Due libri grandi, belli, illustrati, pieni non solo di ricette, ma anche di spunti e idee da ri-elaborare nella propria cucina e di storie da conoscere. Uno legato strettamente alle ricette tipiche di uno specifico territorio e del popolo che da sempre lo abita; l’altro incentrato su preparazioni di più ampio respiro, a base di verdure, caratteristiche di una comunità che vive, quasi da altrettanto tempo, sparsa per il mondo.
Hazana. La cucina ebraica vegetariana di Paola Gavin (autrice di libri di cucina esclusivamente vegetariana), edito nel 2018 da Atlante, è un catalogo di ricette senza carne; quelle che le persone di religione ebraica disperse per il mondo hanno elaborato applicando i dettami in fatto di cibo e della sua preparazione tipici della propria religione (il Kasherut) a usanze locali utilizzando ingredienti locali.
Questo ha dato vita a una cucina molto varia. Dal Medio Oriente al Nord Africa, dalla Valle del Reno alla Russia all’Austria, dall’Ungheria alla Grecia all’Italia, dall’Ucraina alla Spagna, la cucina ebraica è scandita da festività e ricorrenze: il Sabato prima di tutto, poi il Capodanno, il Giorno dell’espiazione, la Festa dei lumi, la Pasqua…
Nel libro, il cui titolo significa letteralmente nutrimento e che si apre proprio con una interessante digressione storica, le ricette sono date con la solita divisione per argomento dall’antipasto al dolce, ma per ognuna è segnalata anche la zona di riferimento. Così si parte con un’insalata piccante di carciofi tipica della cucina ebraica tunisina, si passa per la zuppa di acetosa che si fa praticamente solo tra Ungheria e Romania, si aggiungono i tagliolini freddi italiani, si arriva alla torta salata di Tessalonica per finire tra la torta di nocciole tedesca e il kissel di ribes nero alla moda russa.
Un libro insomma da cui c’è molto da imparare. E anche da sorprendersi: quel piatto che ci è sempre parso famigliare, quello che magari da sempre viene portato in tavola durante le riunioni di parenti, può avere una storia più lunga di quanto si pensi. E che è cominciata lontano lontano.
Zaitoun, di Yasmin Khan (food writer inglese e attivista), pubblicato da Guido Tommasi ugualmente nel 2018, è un altro libro che parla di un popolo. Una nazione che, sebbene non abbia, di fatto, uno stato dove vivere, ha una fortissima identità e un grande senso di appartenenza a un territorio.

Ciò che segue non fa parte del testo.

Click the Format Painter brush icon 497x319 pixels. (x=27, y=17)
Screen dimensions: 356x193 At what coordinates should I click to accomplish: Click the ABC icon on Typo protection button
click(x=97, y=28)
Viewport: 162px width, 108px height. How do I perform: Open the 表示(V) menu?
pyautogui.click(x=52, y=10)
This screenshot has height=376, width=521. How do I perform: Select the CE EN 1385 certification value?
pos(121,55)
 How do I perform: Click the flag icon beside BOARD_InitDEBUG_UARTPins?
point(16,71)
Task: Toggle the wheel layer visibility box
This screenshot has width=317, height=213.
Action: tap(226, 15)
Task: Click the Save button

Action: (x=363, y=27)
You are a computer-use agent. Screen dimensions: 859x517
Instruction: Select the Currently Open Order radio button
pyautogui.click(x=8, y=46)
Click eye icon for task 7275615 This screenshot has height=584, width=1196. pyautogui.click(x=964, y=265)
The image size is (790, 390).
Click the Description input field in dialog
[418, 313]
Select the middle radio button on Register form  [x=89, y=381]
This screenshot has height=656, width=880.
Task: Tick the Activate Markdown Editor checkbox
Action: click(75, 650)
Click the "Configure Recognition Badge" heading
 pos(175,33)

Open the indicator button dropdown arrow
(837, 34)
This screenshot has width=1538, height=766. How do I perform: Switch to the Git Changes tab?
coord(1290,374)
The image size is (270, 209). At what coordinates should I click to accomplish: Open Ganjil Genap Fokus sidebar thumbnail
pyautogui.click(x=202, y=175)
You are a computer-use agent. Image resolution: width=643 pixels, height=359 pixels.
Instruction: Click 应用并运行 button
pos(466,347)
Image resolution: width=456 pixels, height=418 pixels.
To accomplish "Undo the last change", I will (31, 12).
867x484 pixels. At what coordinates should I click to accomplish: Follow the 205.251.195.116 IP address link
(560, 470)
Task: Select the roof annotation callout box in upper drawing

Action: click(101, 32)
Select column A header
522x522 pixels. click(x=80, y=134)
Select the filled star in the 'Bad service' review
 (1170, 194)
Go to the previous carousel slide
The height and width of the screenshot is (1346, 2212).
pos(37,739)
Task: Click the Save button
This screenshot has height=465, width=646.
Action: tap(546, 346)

Con un taglio completamente diverso, Zaitoun (che significa oliva/olio d’oliva) accompagna il lettore nella Palestina del XX secolo da Jenin a Nablus, da Ramallah a Gaza attraverso mazzeh (antipasti), insalate, zuppe, piatti di carne e pesce e dolci con attenzione anche a preparazioni senza glutine o senza latticini. Alcune ricette classiche e casalinghe, altre pensate dopo una cena al ristorante, o dettate dalla disponibilità del momento in fatto di ingredienti.
Golosissimo hummus in tre versioni diverse, labneh in tutte le sue sfaccettature, fagiolini, sesamo, ocra, asparagi, grano, pomodori e peperoni, melanzane, timo, cumino, sommacco, ceci, aglio, lenticchie in ricette semplici, magari non veloci, ma semplici e piene di sapore e che si mangiano anche con gli occhi. Zuppe, pollo e agnello, gamberi e riso sotto una pioggia di za’atar. Seducenti budini speziati e crostate di mandorle e fichi, baklava e acqua di fiori d’arancio, datteri, semolino e albicocche e caffè al cardamomo.
Due libri in un certo senso complementari, di taglio diverso: stesso macroargomento, differenti applicazioni. Entrambi consigliati (anche come lettura “da divano”).